The driver we are considering is as crappy as the "Hello, world!" char driver. Again it lacks so many things it should be doing and again this is not the correct way to write network device drivers. I am writing a proper version of this driver though, I will publish it with name "FakeARP Unleashed" or something (hopefully) in upcoming weeks.
This post will be mostly about receiving and giving network packets (or more precisely layer 2 frames) to kernel. As I said I read LDD3 to learn how to write drivers and unfortunately most of the info about network drivers is outdated there. I wasted so much time trying to find some sources on NAPI and polling. So I am trying to help people who are struggling with the same topics.
Documentation scarcity and disclaimer
It is really hard to find up-to-date and useful information about Linux kernel network API on web. One time I felt like I was back in nineties, when search engines were new and you needed to follow links from web pages to other web pages. There exists some good documentation but it is scattered therefore it feels like solving a puzzle sometimes.
The outdated resources also make it harder. Interestingly both Linux's networking subsystem's inner workings and the networking API undergone many changes in last few years. I guess those were hard times for driver programmers. That also resulted in different documentation layers remaining from different network subsystem and API versions which makes finding useful documentation harder for us.
I will share whatever up-to-date resources I could find as I write about specific topics below. Other than that I read some of the related function and structure definitions in the code. There are good and explanatory comments in those source files. I also read the bridge driver (brctl in user-space) and Intel's e1000e Gbit PCIe ethernet card driver sources because I thought I was familiar with them from my previous job as a sysadmin. I suggest you to do the same, read the struct and function definitions in the source and check out some working driver code you might be familiar with. See the API at work. Don't forget: The most accurate source for Linux kernel is the Linux kernel source.
Just as I said in the char driver tutorial, things I write here may be wrong or misleading. I may have taken some outdated info here or I might have understand some stuff wrong. I am still a newbie. Please warn me in the comments if you see something fallacious.
HOW EVERYTHING WORKSLet's talk about network drivers a little then what this module does and how it works specifically.
What is a network driver?
I said there are different kinds of drivers in my post about writing a char driver. Network drivers are one of those which don't work with system calls. They take and give information (frames,datagrams, packets etc.) with interrupts or special kernel mechanisms. There is a special struct called sk_buff (and abbreviated skb as a variable name) you need to know well. It represents a packet (or a datagram, a frame whatever you are using in your layer) and all data transmission between kernel's network sub-system and your device is done with sk_buff structs. Network drivers don't interact with user-space in any direct way (they do with rtnetlink but we won't cover it here), they take packets from and give packets to the network sub-system.
By the way I will be referring to all packets as packets from now on regardless of their layer.

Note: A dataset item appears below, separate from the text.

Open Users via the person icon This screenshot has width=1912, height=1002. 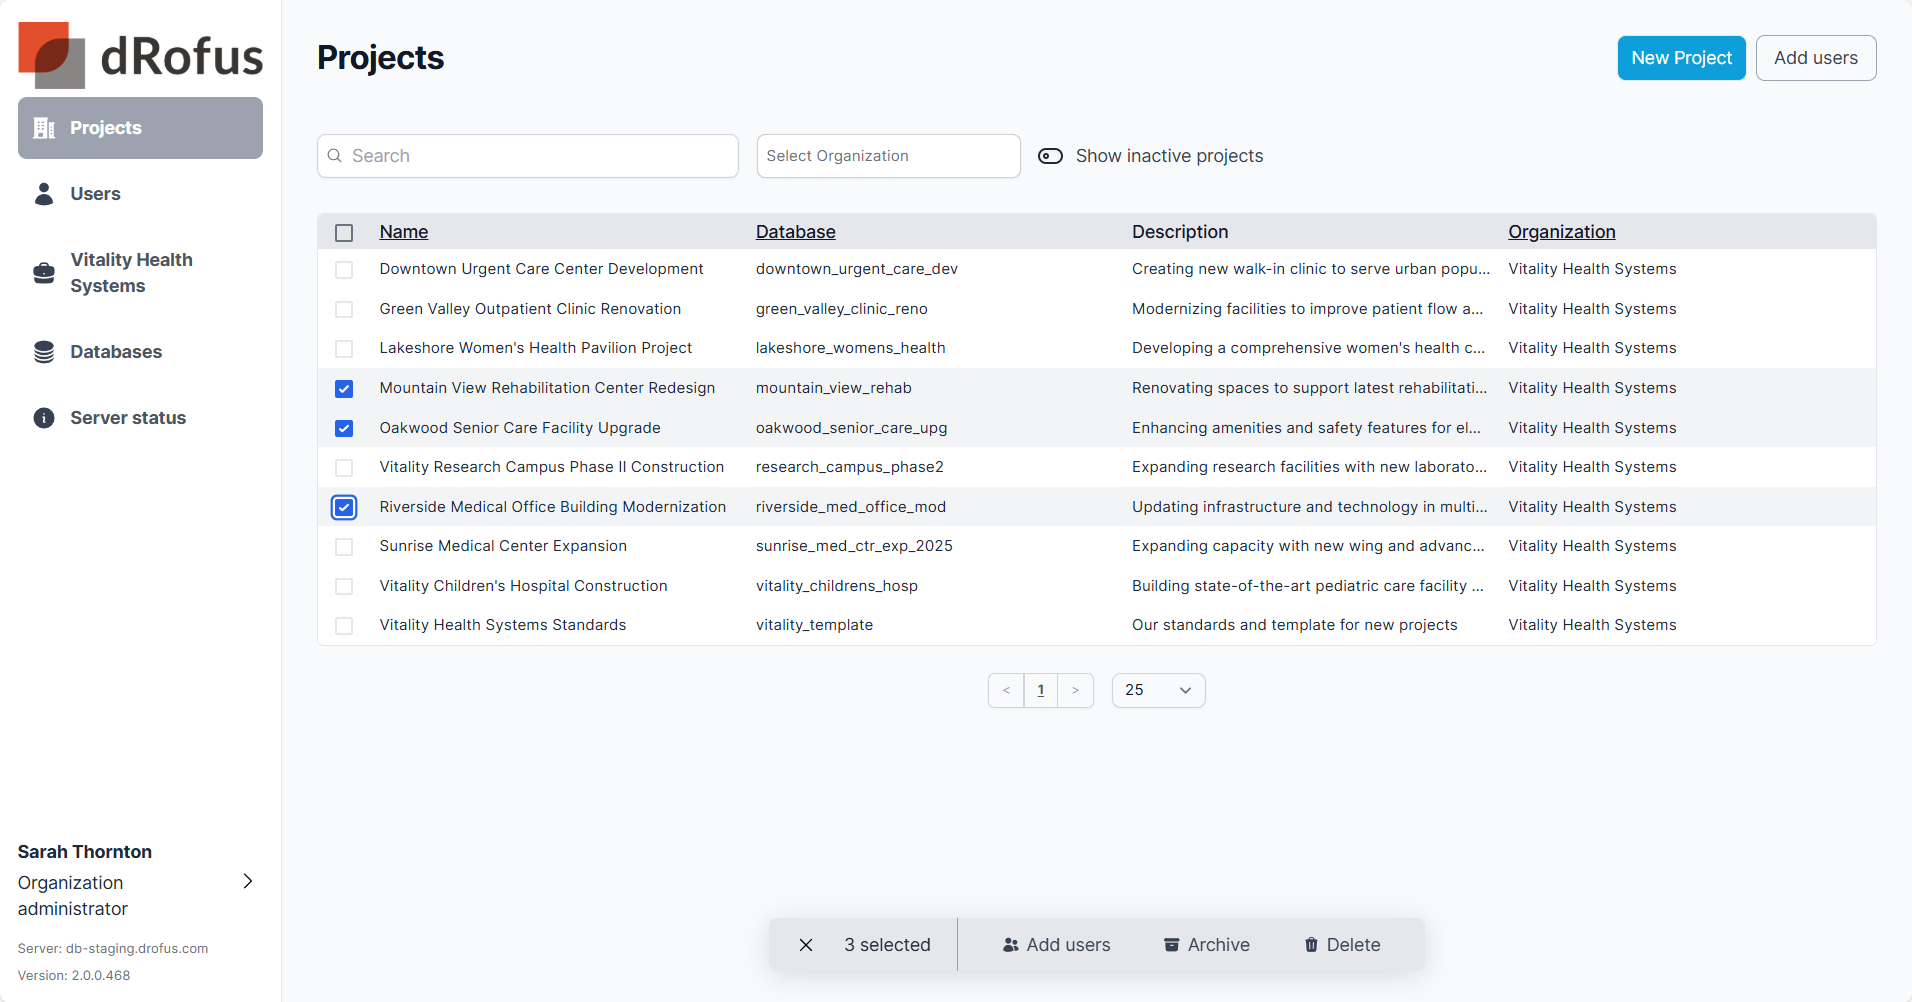(44, 194)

You can think most network device drivers as a pipe which has two sides. One side looks to the kernel. The other side looks to the physical port of the device, preferably with a cable (or another medium) connecting your device to another network device outside your computer. Network drivers take each packet arriving at one side and pass it to the other side after making some adjustments on it if necessary. In this context, rx is when you take a packet from the cable(via hardware) and give it to the kernel. Tx is when you take a packet from the kernel and give it to the hardware (and it sends the packet using its cable).
What does our module do?
Our device is again a virtual one and unfortunately cannot enjoy a physical port which connects it to the outside world. Still we will act as if it has a cable and trick the kernel into thinking that we are giving it packets coming from the outside world. Our target is ARP packets because their length (for ipv4) and ingredients are constant. You can find lots of resources on ARP and the structure of ARP packets. We will intercept the ARP requests given to us by the kernel to send over our cable. Then we will change a few octets (network people call bytes "octets" FYI), create a valid ARP response to the request and give it back to the kernel as if it was coming from outside. We'll drop any other packets. By the way, I'm planning to write a driver which is capable of faking ping requests and TCP handshakes too. It is possible for a driver to fake a whole network behind it.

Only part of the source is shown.